Jakarta, denting.id – Pelaksanaan sidang penentuan awal Ramadan 1447 Hijriah tahun ini menjadi sorotan. Untuk pertama kalinya, pemerintah menggelar sidang isbat di hotel, bukan di kantor kementerian seperti biasanya. Keputusan tersebut memicu pertanyaan publik.

Sidang yang menetapkan 1 Ramadan 1447 H itu digelar di Hotel Borobudur Jakarta, berbeda dari tradisi sebelumnya yang rutin berlangsung di kantor Kementerian Agama di kawasan MH Thamrin, Jakarta Pusat.

Menteri Agama Nasaruddin Umar menjelaskan bahwa pemindahan lokasi murni disebabkan kendala teknis. Saat ini, Jalan MH Thamrin di depan kantor Kemenag tengah dilakukan pengerjaan proyek infrastruktur.

Menurutnya, area tersebut biasanya digunakan sebagai lahan parkir ketika sidang isbat berlangsung. Namun, dengan adanya proyek jalan, ruang parkir menjadi sangat terbatas bahkan nyaris tidak tersedia.

“Saya mohon maaf, karena pembangunan jalan raya di depan Jalan Thamrin sedang dikerjakan, sehingga tidak memungkinkan untuk parkir,” ujarnya, Rabu (18/2).

Ia menegaskan, pemindahan tempat bukan keputusan permanen. Jika kondisi sudah normal, sidang isbat akan kembali digelar di kantor Kemenag seperti tahun-tahun sebelumnya.

Dalam sidang tersebut, pemerintah resmi menetapkan awal puasa Ramadan 1447 Hijriah jatuh pada Kamis, 19 Februari 2026. Keputusan diambil berdasarkan paparan data astronomi serta laporan pemantauan hilal dari berbagai titik di Indonesia.

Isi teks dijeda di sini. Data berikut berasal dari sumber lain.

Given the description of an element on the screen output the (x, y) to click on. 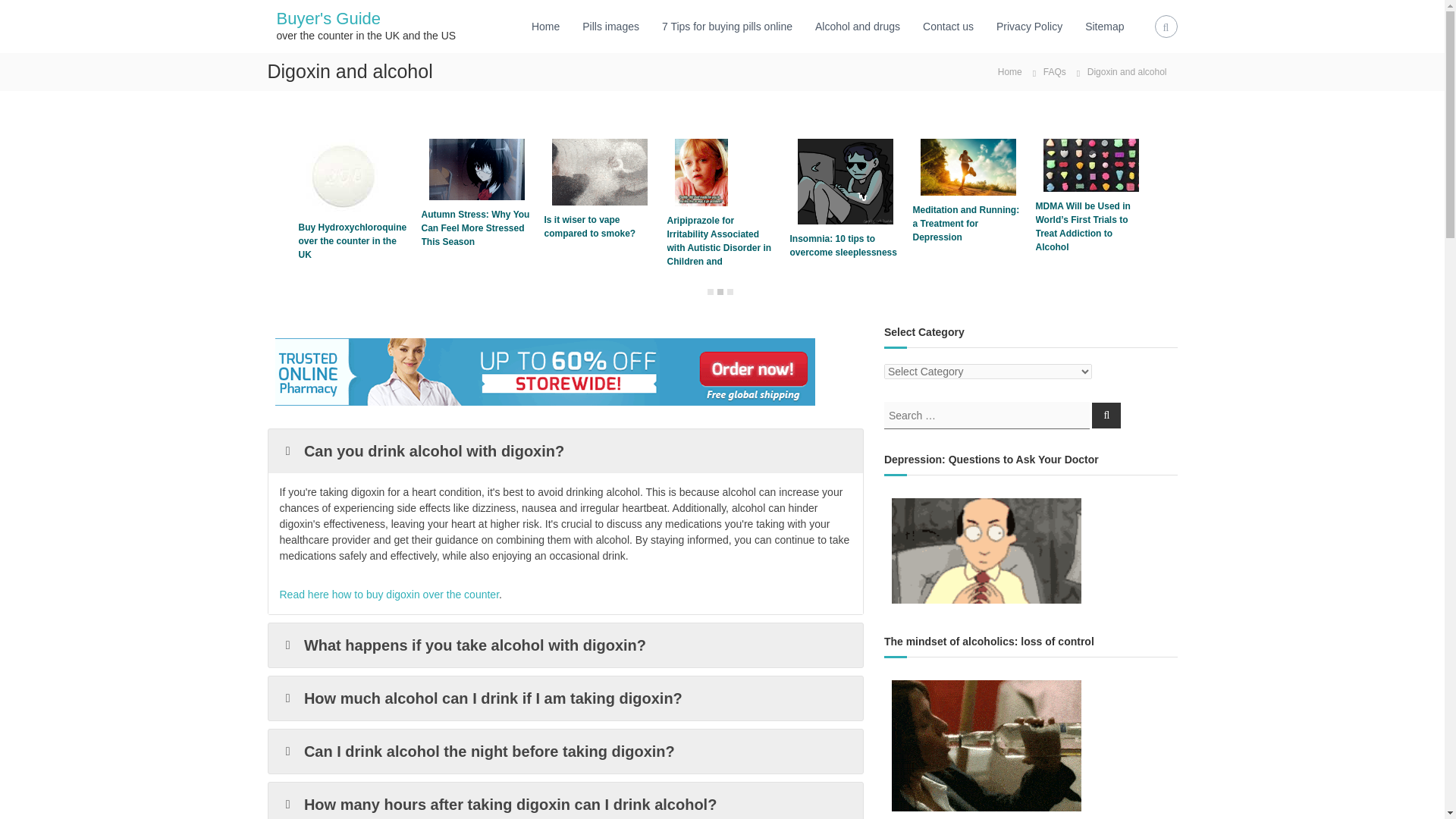
Home (1009, 70)
Buyer's Guide (328, 18)
Meditation and Running: a Treatment for Depression (966, 223)
Insomnia: 10 tips to overcome sleeplessness (845, 180)
Sitemap (1104, 25)
Is it wiser to vape compared to smoke? (599, 171)
Autumn Stress: Why You Can Feel More Stressed This Season (477, 169)
Contact us (948, 25)
Home (1009, 70)
Home (545, 25)
Meditation and Running: a Treatment for Depression (967, 166)
Autumn Stress: Why You Can Feel More Stressed This Season (475, 228)
Alcohol and drugs (857, 25)
Pills images (610, 25)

Dengan penetapan itu, umat Islam dapat melaksanakan salat Tarawih mulai Rabu (18/2) malam.

Penentuan awal Ramadan tahun ini kembali menunjukkan perbedaan metode dengan Pimpinan Pusat Muhammadiyah, yang lebih dahulu menetapkan 1 Ramadan pada Rabu (18/2).

Perbedaan tersebut terjadi karena perbedaan pendekatan dalam menentukan awal bulan Hijriah—antara metode rukyat (pemantauan hilal) dan hisab (perhitungan astronomi).

Menag pun berharap publik tidak membangun narasi negatif terkait lokasi sidang. Ia menegaskan, pemindahan hanya karena faktor teknis, bukan hal substansial dalam proses penetapan awal Ramadan.

“Jangan ditanggapi pindah ke hotel sebagai sesuatu yang lain. Itu semata-mata karena kondisi teknis,” tegasnya.